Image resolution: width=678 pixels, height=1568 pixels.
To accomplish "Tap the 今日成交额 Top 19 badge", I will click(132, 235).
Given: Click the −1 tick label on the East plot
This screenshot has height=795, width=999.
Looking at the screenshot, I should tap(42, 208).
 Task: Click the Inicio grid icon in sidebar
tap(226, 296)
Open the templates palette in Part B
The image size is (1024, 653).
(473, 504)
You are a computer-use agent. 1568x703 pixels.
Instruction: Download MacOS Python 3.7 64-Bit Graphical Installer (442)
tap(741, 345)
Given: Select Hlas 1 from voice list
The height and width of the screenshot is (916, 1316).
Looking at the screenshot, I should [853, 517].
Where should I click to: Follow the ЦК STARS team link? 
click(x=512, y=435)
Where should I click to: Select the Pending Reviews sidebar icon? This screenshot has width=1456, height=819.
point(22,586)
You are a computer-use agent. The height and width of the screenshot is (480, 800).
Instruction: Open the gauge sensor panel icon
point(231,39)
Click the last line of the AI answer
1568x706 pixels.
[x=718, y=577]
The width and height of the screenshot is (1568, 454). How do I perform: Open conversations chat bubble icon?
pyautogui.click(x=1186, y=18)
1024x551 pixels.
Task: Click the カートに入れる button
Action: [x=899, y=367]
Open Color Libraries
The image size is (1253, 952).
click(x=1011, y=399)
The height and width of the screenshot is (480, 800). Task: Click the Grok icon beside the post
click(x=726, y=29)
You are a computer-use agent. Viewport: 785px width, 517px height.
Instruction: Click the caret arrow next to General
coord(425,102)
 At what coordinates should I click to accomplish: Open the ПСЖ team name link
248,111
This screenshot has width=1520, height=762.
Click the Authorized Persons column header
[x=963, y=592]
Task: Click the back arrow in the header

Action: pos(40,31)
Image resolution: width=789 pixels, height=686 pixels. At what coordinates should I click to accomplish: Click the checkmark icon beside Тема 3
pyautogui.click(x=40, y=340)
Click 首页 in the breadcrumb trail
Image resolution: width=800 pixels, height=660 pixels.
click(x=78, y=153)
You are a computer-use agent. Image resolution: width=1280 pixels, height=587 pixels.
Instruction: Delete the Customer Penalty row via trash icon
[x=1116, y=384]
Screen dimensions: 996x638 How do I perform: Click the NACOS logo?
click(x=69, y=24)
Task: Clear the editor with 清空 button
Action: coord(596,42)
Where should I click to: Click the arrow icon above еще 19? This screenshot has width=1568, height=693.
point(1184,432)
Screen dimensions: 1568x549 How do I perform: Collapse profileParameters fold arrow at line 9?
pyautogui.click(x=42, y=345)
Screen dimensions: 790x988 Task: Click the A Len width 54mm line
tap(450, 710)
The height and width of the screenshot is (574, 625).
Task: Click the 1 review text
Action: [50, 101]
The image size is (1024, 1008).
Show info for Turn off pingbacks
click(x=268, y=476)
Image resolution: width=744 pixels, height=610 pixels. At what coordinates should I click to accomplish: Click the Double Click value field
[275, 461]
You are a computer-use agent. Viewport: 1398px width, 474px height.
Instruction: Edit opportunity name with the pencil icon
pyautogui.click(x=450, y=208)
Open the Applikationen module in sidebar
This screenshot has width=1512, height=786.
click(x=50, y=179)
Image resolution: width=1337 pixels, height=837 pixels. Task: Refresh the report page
○ ○ ○
**Exercise aim**: Reproduce every line above that contains the string "Given".

**Result for this exercise**:
Given: Click the −1 tick label on the East plot
Given: Select Hlas 1 from voice list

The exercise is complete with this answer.